Elektrophysiologie

Im Labor für Klinische Neurophysiologie des Ö. LKH Hochzirl-Natters werden jährlich etwa 1700 Funktionsuntersuchungen des zentralen und peripheren Nervensystems und der Muskulatur durchgeführt. Hierzu zählen die Registrierung der Hirnströme (Elektroenzephalographie, EEG), die Messung der Nervenleitgeschwindigkeit (Elektroneurographie, ENG), die Registrierung der elektrischen Muskelaktivität (Elektromyographie, EMG) und die nicht-invasive Messung zentraler und peripherer Leitungsbahnen (Evozierte Potentiale, EP).

Hierbei werden Funktionen von Hörbahn, Sehbahn, sensiblen und motorischen Leitungsbahnen an oberen und unteren Extremitäten gemessen.
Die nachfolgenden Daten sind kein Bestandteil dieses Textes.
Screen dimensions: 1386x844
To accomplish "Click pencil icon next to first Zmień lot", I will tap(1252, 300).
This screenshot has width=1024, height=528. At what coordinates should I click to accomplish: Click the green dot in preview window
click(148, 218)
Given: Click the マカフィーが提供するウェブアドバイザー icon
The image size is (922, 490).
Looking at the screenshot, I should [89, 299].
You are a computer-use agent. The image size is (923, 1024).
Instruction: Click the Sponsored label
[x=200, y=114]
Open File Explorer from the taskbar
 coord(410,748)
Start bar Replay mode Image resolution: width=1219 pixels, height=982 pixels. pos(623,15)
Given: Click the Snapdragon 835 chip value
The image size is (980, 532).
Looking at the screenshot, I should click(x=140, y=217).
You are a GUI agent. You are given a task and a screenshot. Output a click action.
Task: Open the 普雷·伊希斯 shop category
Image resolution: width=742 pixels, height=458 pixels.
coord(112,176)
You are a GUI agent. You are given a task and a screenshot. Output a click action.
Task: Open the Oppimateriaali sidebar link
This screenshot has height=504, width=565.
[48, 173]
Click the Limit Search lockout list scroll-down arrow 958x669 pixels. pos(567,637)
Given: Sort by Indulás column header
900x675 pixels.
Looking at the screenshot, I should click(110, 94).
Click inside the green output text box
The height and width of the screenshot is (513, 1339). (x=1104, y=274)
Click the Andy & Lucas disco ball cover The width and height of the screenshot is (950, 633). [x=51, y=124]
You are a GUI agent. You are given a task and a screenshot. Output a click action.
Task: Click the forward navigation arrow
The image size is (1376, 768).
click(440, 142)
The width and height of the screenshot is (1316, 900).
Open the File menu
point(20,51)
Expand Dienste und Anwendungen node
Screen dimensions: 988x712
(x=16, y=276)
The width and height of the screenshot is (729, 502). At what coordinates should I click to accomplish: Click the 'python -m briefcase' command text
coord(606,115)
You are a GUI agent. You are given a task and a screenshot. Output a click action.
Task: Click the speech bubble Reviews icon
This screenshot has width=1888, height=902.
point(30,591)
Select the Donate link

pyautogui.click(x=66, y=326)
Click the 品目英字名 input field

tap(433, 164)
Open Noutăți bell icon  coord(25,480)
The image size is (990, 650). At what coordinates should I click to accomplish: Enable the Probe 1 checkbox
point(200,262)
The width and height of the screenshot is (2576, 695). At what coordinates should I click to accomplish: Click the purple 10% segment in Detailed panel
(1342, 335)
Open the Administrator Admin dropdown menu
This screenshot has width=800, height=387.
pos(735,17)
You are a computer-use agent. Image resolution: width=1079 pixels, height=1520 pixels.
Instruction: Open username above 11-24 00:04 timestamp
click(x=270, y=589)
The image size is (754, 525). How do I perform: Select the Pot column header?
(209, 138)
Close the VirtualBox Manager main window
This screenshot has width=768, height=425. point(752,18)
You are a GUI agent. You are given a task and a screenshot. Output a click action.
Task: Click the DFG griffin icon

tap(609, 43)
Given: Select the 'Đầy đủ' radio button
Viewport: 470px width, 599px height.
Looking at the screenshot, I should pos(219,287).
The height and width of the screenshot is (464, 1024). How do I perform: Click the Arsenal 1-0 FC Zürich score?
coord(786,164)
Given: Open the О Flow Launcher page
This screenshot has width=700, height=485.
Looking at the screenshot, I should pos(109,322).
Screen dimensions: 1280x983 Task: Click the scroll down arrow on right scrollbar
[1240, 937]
Die Ergebnisse all dieser Untersuchungen helfen, bestehende Funktionsstörungen zu erfassen, zu lokalisieren und zu quantifizieren, begründete Therapiestrategien auszuwählen und schließlich Therapieverläufe zu kontrollieren.

An speziellen Untersuchungstechniken bietet das Labor Reflexuntersuchungen (T-Wellen, Long-Loop-Reflexe, Hirnstammreflexe inklusive akustischer Schreckreaktion, exterozeptive EMG-Suppression), die Erfassung kognitiver ereigniskorrelierter Potentiale (ERP), Polygraphien und EMG-getriggertes EEG zur Abklärung von Tremorerkrankungen und Myoklonien, Magnet-Doppelstimulation zur Erfassung intrakortikaler Inhibition und Fazilitierung, EMG- und stimulationsunterstützte Verabreichung von Botulinumtoxin zur Behandlung fokaler Spastik, sowie Verlaufsbeobachtung der antispastischen intrathekalen Baclofen-Therapie mittels H-Reflex-Messung.